Im Nordwesten Syriens hat sich die Zahl der bestätigten COVID-19-Fälle im September fast verdoppelt und liegt nun bei fast 73.000 im Vergleich zu den 39.000 Fällen, die bis Ende August verzeichnet wurden. „Der Spitzenwert dieser Welle lag bisher bei bis zu 1.500 Fällen pro Tag, während er bei früheren Wellen nie über 600 Fälle pro Tag kam", sagt Francisco Otero y Villar, Einsatzleiter von Ärzte ohne Grenzen in Syrien. Nur 16 von 33 COVID-19-Behandlungszentren sind derzeit aktiv, in einer Region, in der vier Millionen Menschen leben.  
 
Der wahre Umfang der COVID-19-Welle lässt sich nur schwer abschätzen, da die Versorgungsprobleme und der schlechte Zustand des Gesundheitssystems oft zu unzureichenden medizinischen Untersuchungen führen. Die Bemühungen zur Eindämmung des Virus werden zudem aufgrund der schlechten Gesundheitsversorgung und niedrigen Impfquote insbesondere im Nordwesten Syriens behindert. Nur drei Prozent der Gesamtbevölkerung sind vollständig geimpft, weil Impfstoffe nur langsam eingeführt werden und die Menschen zögern, sich impfen zu lassen.   

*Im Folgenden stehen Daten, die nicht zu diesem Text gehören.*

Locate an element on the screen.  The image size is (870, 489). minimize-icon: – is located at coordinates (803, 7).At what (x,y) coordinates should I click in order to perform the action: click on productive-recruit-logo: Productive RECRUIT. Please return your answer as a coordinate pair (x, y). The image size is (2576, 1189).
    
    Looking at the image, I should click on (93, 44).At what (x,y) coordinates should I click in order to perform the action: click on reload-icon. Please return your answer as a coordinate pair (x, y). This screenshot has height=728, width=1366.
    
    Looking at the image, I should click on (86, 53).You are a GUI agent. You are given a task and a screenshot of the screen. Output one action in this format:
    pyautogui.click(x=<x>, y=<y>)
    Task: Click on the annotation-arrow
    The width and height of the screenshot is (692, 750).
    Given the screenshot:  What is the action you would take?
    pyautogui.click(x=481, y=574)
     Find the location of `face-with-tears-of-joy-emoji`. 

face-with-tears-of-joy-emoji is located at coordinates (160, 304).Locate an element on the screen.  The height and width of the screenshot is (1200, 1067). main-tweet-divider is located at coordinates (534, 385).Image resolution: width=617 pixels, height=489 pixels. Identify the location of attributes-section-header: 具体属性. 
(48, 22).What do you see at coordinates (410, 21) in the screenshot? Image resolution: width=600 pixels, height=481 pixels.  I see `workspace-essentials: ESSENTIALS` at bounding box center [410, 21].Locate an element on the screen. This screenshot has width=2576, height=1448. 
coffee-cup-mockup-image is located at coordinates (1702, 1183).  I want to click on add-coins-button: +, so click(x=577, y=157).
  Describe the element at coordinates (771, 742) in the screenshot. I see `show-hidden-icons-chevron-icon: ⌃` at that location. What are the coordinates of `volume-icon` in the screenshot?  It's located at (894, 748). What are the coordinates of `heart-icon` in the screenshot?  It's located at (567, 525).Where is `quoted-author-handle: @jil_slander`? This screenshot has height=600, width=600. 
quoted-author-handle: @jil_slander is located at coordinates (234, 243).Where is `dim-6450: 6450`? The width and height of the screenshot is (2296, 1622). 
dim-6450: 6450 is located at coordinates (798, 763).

44 Prozent der Patient:innen zwischen 16 und 40 Jahre

„Das Ausmaß dieses Ausbruchs erleben wir direkt mit”, sagt Villar. „Wir sehen Menschen, die dringend Sauerstoff oder Intensivpflege benötigen. Menschen, die Schlange stehen, weil keine Betten oder Beatmungsgeräte zur Verfügung stehen, was zu einer höheren Sterblichkeitsrate im Vergleich zu früheren Wellen führt. In Afrin sind 44 Prozent der Patient:innen, die derzeit in ein von Ärzte ohne Grenzen unterstütztes Zentrum eingeliefert werden, zwischen 16 und 40 Jahre alt. Das deutet darauf hin, dass selbst Menschen ernsthaft betroffen sind, von denen man bisher annahm, dass sie relativ sicher vor schweren durch das Virus verursachten Krankheiten sind."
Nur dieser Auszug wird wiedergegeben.